IO NON SONO QUI

0 Posted by - September 22, 2009 - Approfondimenti

Kritika onpaper # 1 – Milano – 22 | 09 | 2009

L’arte contemporanea si fa testimone del progressivo allontanamento dell’uomo dalla città. Proteggendosi nelle proprie abitazioni e in se stesso come in una gabbia.
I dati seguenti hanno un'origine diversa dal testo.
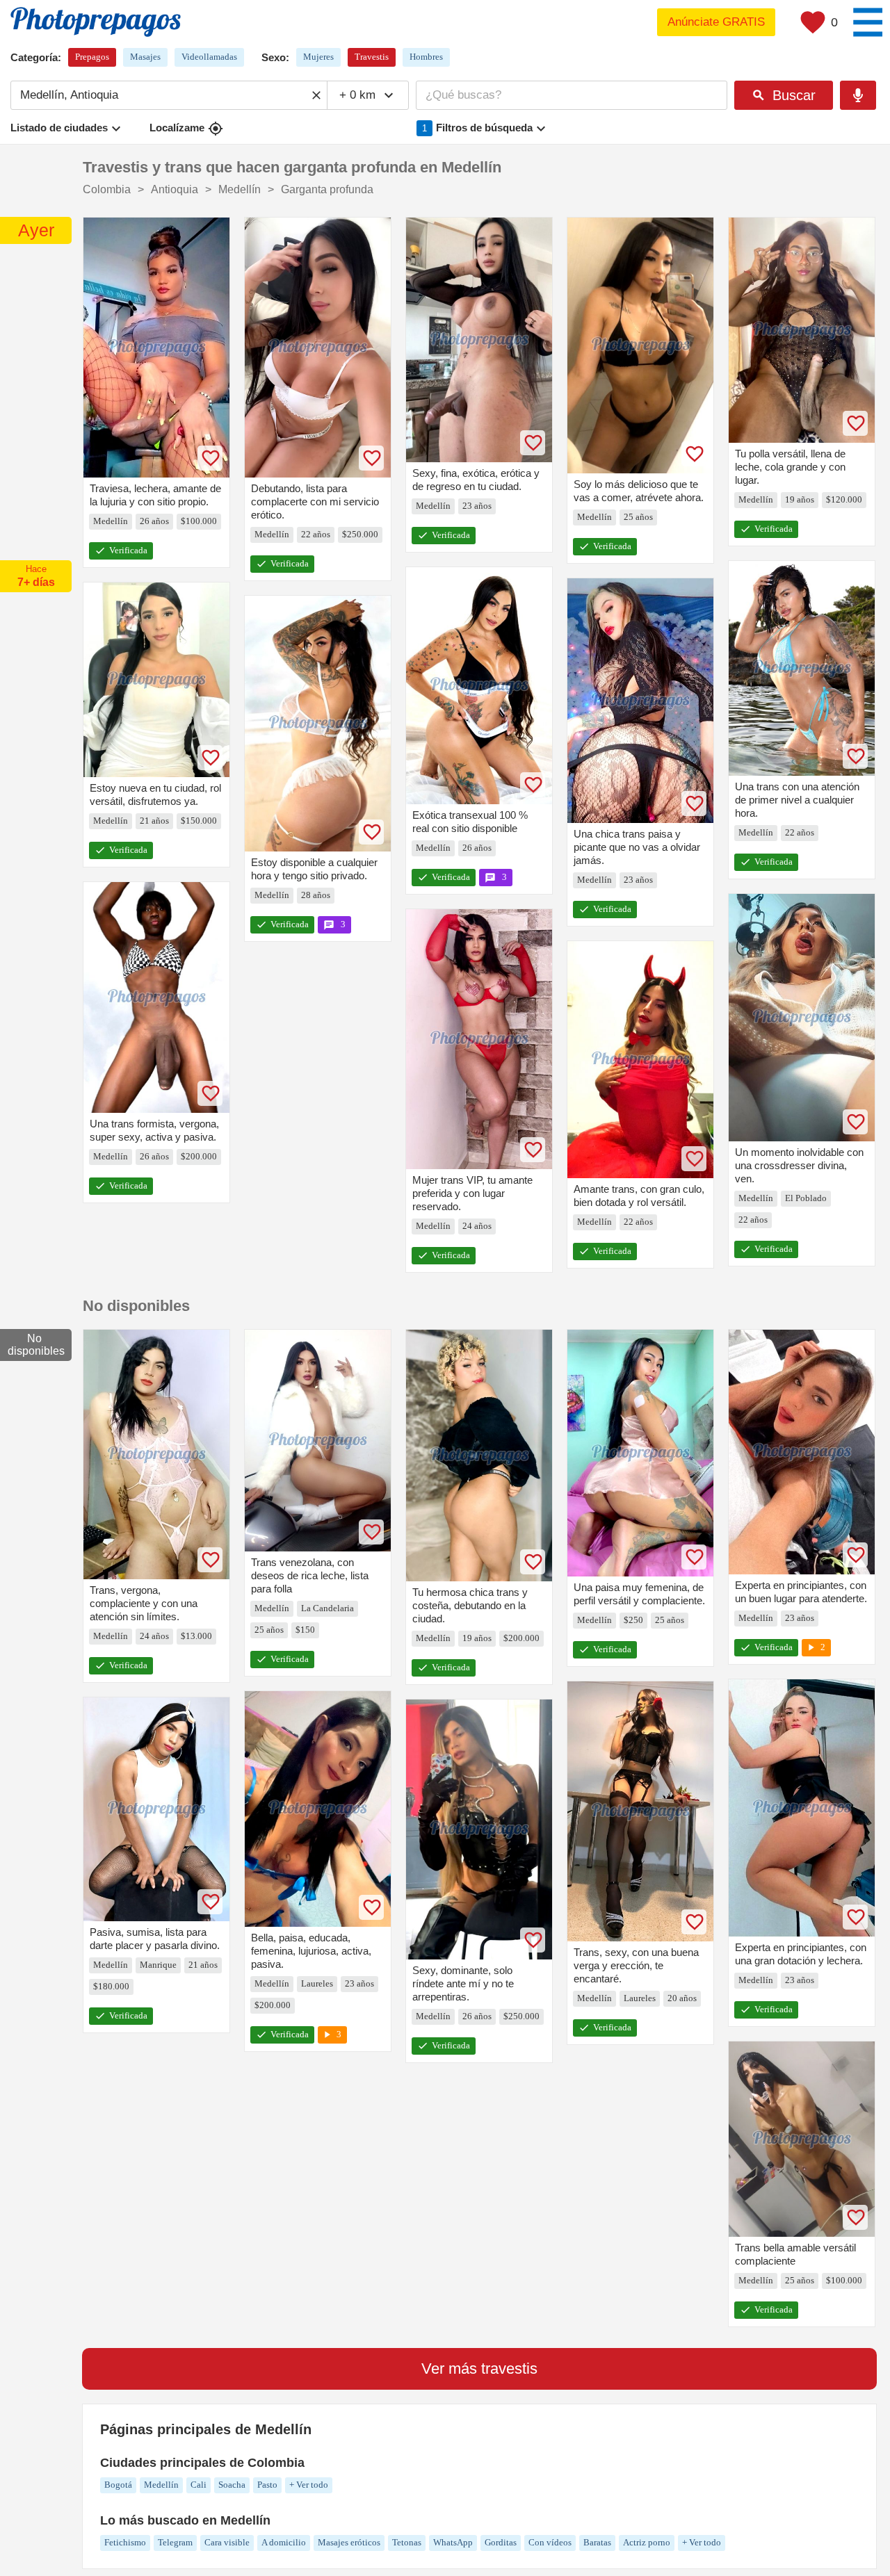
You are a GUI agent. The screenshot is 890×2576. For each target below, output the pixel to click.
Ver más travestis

Esiste uno stretto rapporto tra corpo, casa e città, un sistema paragonabile a una matrioska: una figura che ingloba se stessa in dimensioni progressivamente ridotte. L’approccio culturale contemporaneo abbatte i rigidi confini freudiani nella percezione del rapporto individuo-società-ambiente, descrivendo la figura come parte dello sfondo, la cui trama fa sempre parte della figura stessa, secondo un eloquente immagine interpretativa fornita da Stephen Mitchell . Eppure questa reciprocità non abbatte la discrepanza percettiva tra noi e gli altri, tra noi e il luogo cui apparteniamo. Lo scenario cittadino vede più interpreti in un’evoluzione dialettica. Le pareti sensibili del nostro corpo custodiscono sentimenti e pensieri, i muri delle nostre case proteggono il nostro corpo dalle aggressioni esterne, la città è teatro di relazioni e conflitti, il cui allontanamento dalle concrete esigenze dei suoi abitanti reca disagio e alienazione. Sarebbe interessante chiedersi perché la città, con le sue piazze e i suoi cortili, da spontanea forma aggregativa umana, che risponde a esigenze pratiche e funzionali, definita da Clifford Geertz come l’habitat naturale del pensiero umano , si sia trasformata in un luogo poco agevole per chi la popola.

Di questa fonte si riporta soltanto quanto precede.